Anyway, after all that rambling, I’m thinking about Jeremiah today. I’ve loved Jeremiah 29:11 for a long time: “For I know the plans I have for you,” declares the LORD, “plans to prosper you and not to harm you, plans to give you hope and a future.” I have had so many times when I’ve needed to know that God has these plans for me, just like he had them for the exiles. But I also was struck by the part right after that verse: “2 Then you will call on me and come and pray to me, and I will listen to you. 13 You will seek me and find me when you seek me with all your heart.”
It’s very intimate. It makes me feel like God really wants to get to know me. I mean, I know he does know me, but like he really wants me to be a participant in that. It’s exciting and honoring. Like if you have a friend of a friend you’ve admired who makes a point of getting to know you. Only better because I already know somewhere inside of me how much God loves me. And wants me to seek him. Not sure about how that works though. Maybe I’ll have more thoughts about it tomorrow.
February 2, 2010
This is my tattoo:
I got it almost two years ago, in March 2008, when I was really really depressed. I had just gone through a breakup and felt worthless and hopeless. That is a bad combination, but sadly, one that is very common.
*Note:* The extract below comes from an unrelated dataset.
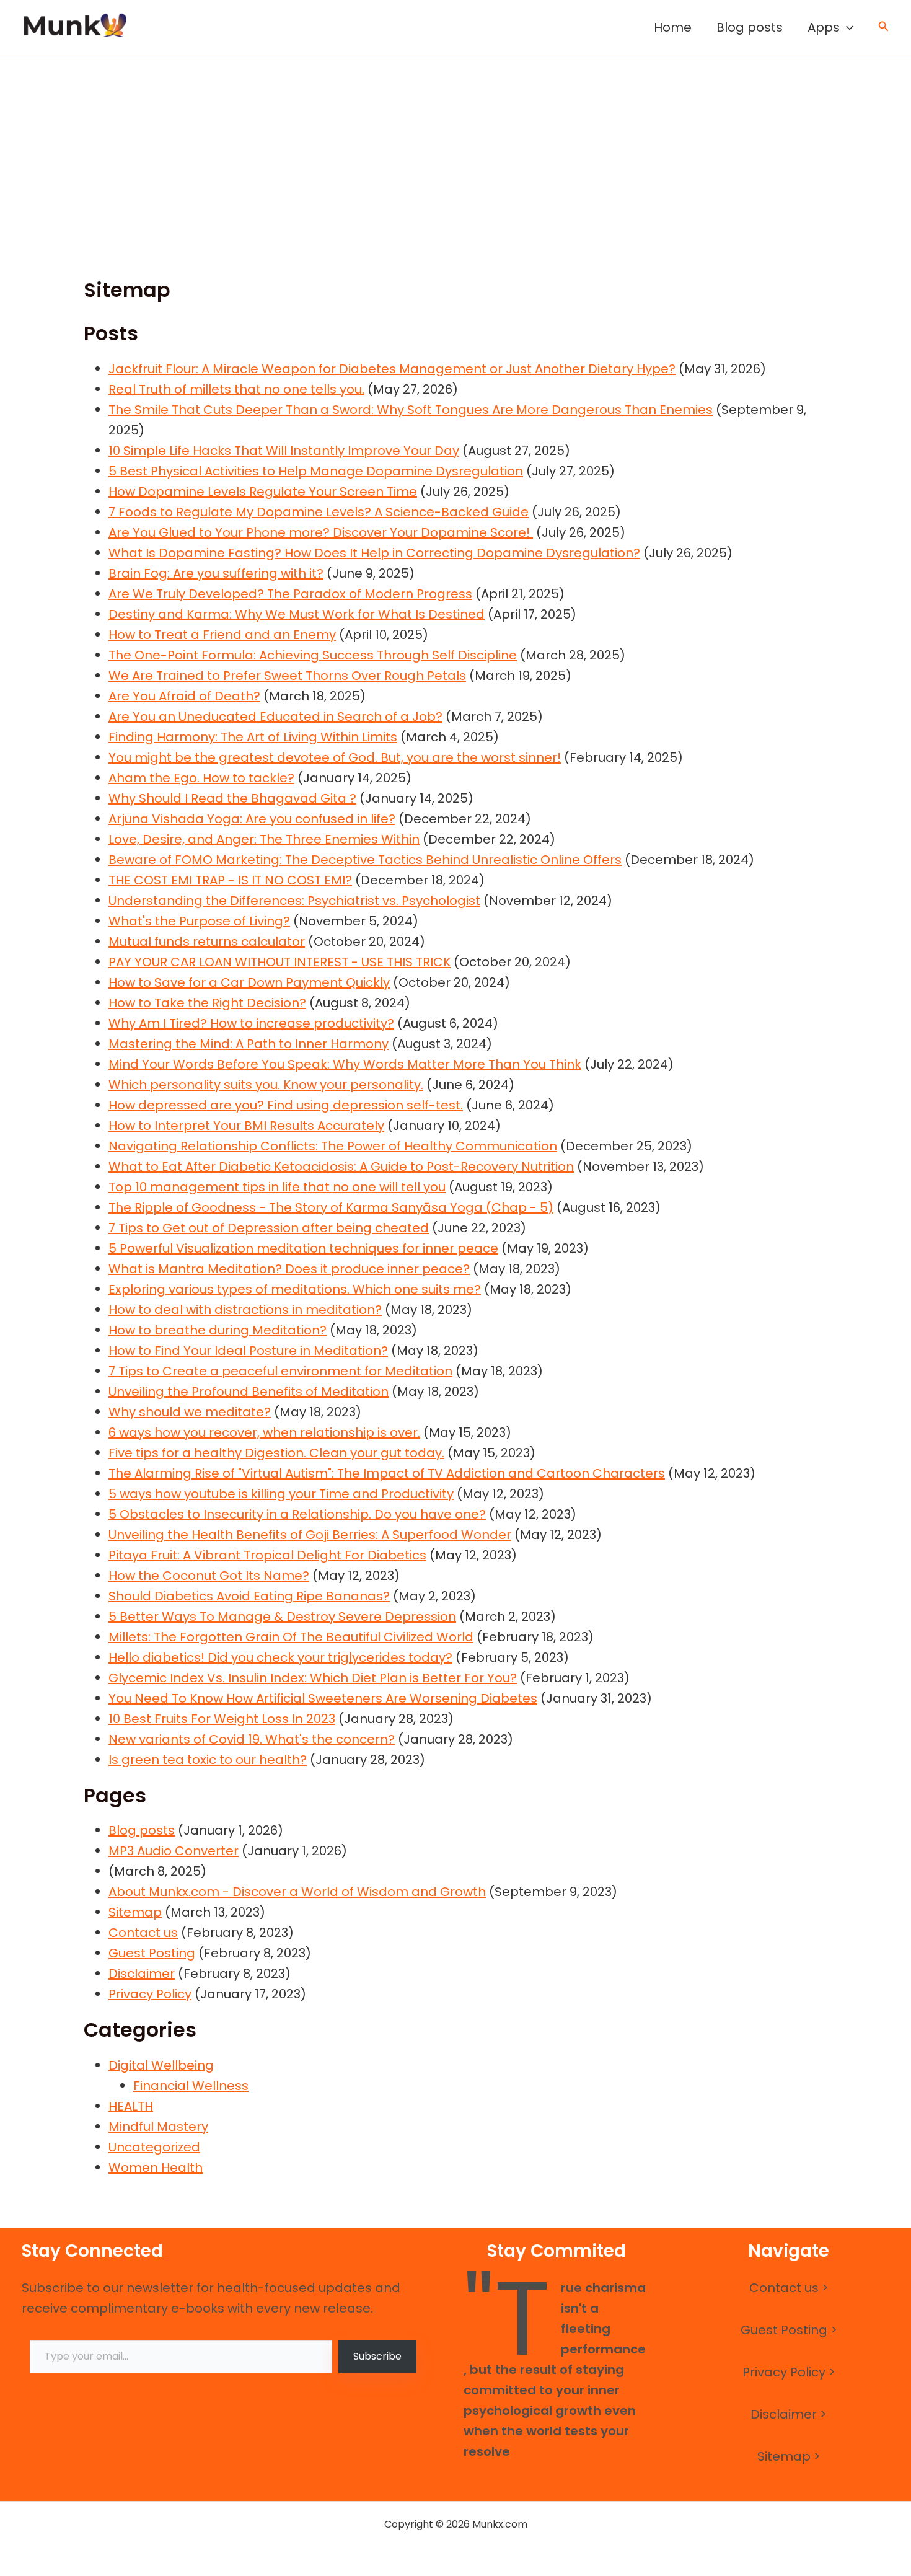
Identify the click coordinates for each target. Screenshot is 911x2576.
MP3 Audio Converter (173, 1850)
My tattoo says “shekinah” in Hebrew. The word means the presence or dwelling place of God. Sometimes translated as the manifestation of God, the glory of the Lord, or the Holy Spirit, it was my reminder that I wasn’t allowed to think that God wasn’t present with me. I might feel that way – and I did. But I made the commitment to believe even when it felt like I was just deluding myself.
This blog has the blogger’s reasons for getting a tattoo which are much the same as mine. I really like that he chose the word “rescued.” I have a friend who has “deconverted” and cites two reasons: one, that there is no scientific proof for the existence of God; and two, that God doesn’t rescue people. That last part is what really touches me. I think it would feel so incredibly hopeless to feel like God doesn’t or can’t rescue people. Somehow – and I don’t know how – even at my worst, I knew that he did. I didn’t know why he wasn’t rescuing me at that moment, but at my core, I still knew that God was the Redeemer who still redeemed and rescued his people. I can’t even explain how I am so sure, but I know that more clearly than I know just about anything else. It’s beautiful to me in the way that birth is beautiful.
I’d love to get another tattoo – either that uses the verse from Job about I know that my Redeemer lives, or something about being redeemed and rescued. I can’t think of another spot I want it though, that’s my main obstacle. Oh, and it hurts.
June 26, 2009
I know that my Redeemer lives, and that in the end he will stand upon the earth.